How Simple Cooking Stoves in Uganda Are Helping People EatUganda, an East African country that Winston Churchill once referred to as the “pearl of Africa,” is growing fast, with a population of about 34.5 million. The country has a rainy season and a dry season, and those climate conditions lead many Ugandans to be farmers. However, Uganda is facing a massive problem with deforestation, which in turn can cause uncertain weather patterns. People, who rely on cutting down trees for firewood to cook food in stoves in Uganda, partly cause this deforestation problem. However, a man named Badru Kyewalyanga has created a cleaner, safer, and more sustainable stove.

The Problem

Deforestation in Uganda poses many concerns for the population. With only 10% of Uganda’s population receiving electricity, the only option to create energy to cook food for many people is to cut down trees and burn firewood. The effects of wood-burning stoves in Uganda are detrimental to the population. In fact, Uganda’s National Environment Management Authority predicts that Uganda’s forests will disappear in less than 20 years if the current conditions do not change.
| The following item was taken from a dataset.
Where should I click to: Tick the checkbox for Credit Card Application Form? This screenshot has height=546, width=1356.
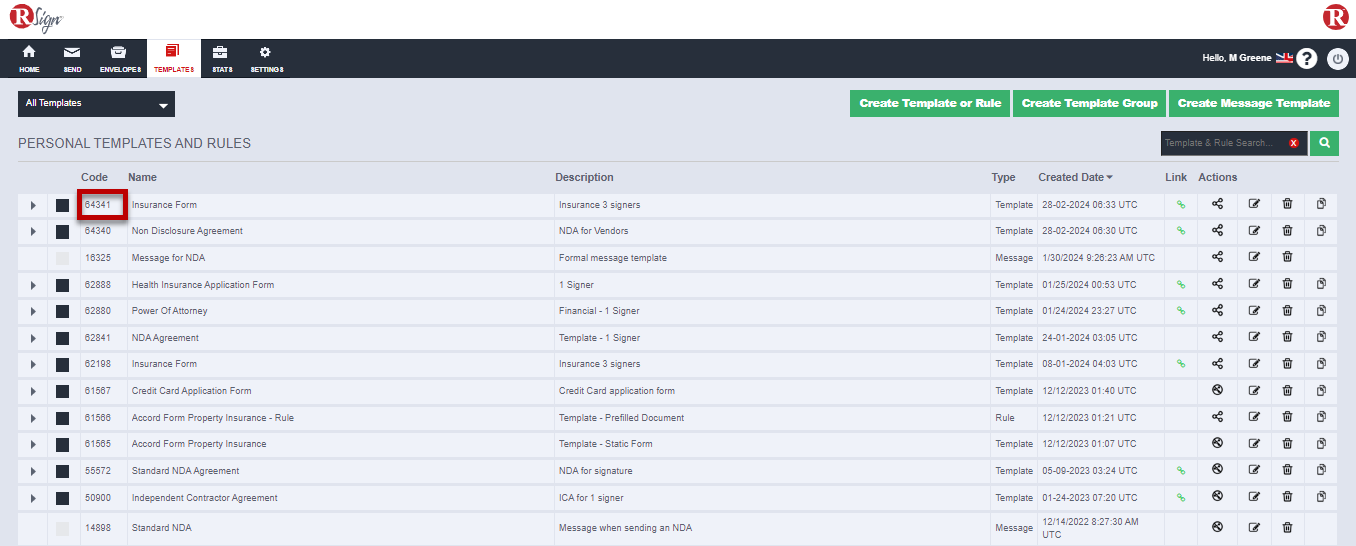coord(63,391)
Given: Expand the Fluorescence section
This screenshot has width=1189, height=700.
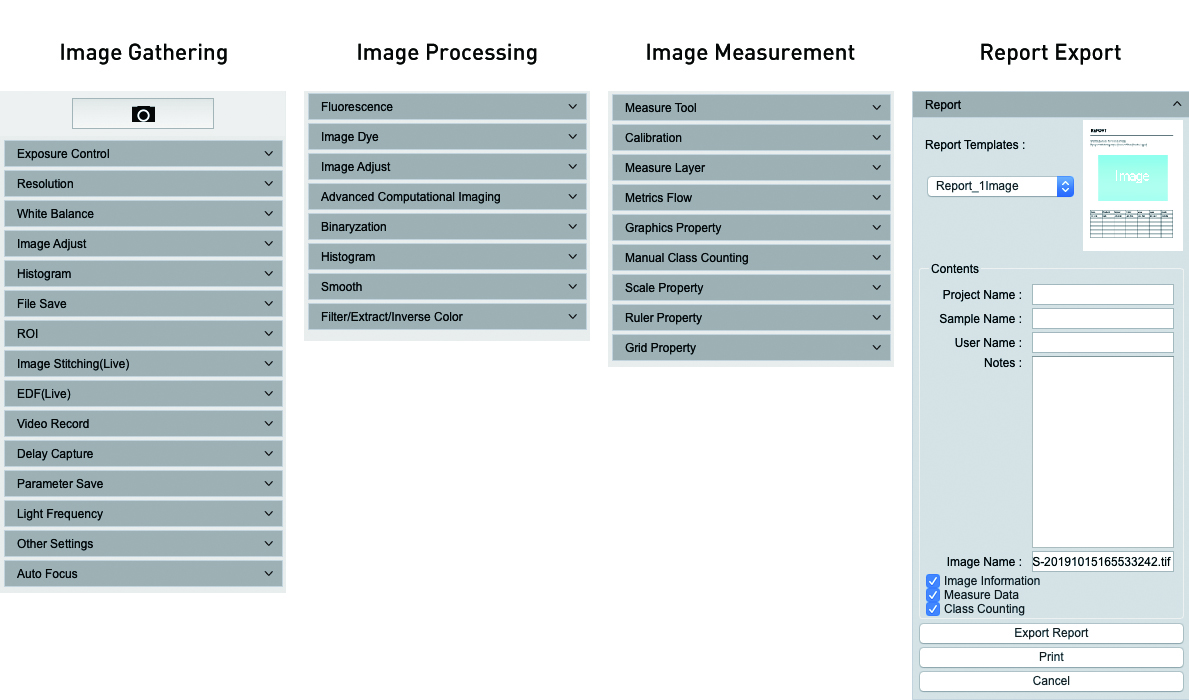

Deforestation creates irregular weather patterns, which can lead to intense droughts and heavy floods during different times of the year. In May 2020, floods affected thousands of people, destroying schools, a hospital, roads and power lines. Irregular weather patterns and storms leave many people without homes, schools to attend and electricity to cook food and conduct other daily activities. This contributes to the issue of poverty in Uganda, as more than 21% of Ugandans live in poverty. The irregular and extreme weather also causes high rates of crop failure in Uganda, which affects farmers who hope to earn money and plant food to feed their families. In the Rwenzori Mountains, floods left soil loose and unfarmable. Since many Ugandans have low incomes and cannot afford many basic necessities, the few crops that they harvest sell for money to pay for schooling for children and other essentials, leaving many people hungry as a result. Additionally, many women in Uganda have respiratory issues due to indoor air pollution from typical wood-burning stoves.

The Solution

After witnessing all the problems that traditional stoves in Uganda were causing, Kyewalyanga was determined to create a solution. He developed a stove using mud, water and straw, all of which are abundant in Uganda. The stove is essentially free to make and easy to build. To make a stove, Kyewalyanga forms the ingredients into small balls and attaches them together around a matooke tree, a common plant in Uganda which is much like a banana tree. As the mud hardens into a chimney, ventilation pockets and combustion chambers, the trunk of the tree rots away, thus forming an oven.

Kyewalyanga’s energy-saving stove reduces the amount of wood needed to cook food by 50%. However, the stove not only helps to reduce the number of trees that people must cut down, but it also provides the population with a sustainable alternative to traditional stoves in Uganda that cause respiratory illnesses and problems among farmers. A woman who cooks for her family of six people described how the smoke-filled walls of her kitchen caused health problems and how she hopes that Kyewalyanga’s stove will help her “get rid of [her] respiratory illness.” Since 2017, Kyewalyanga has created 100 stoves, but he hopes to develop many more in the future to combat deforestation and provide a more healthy lifestyle for the inhabitants of Uganda.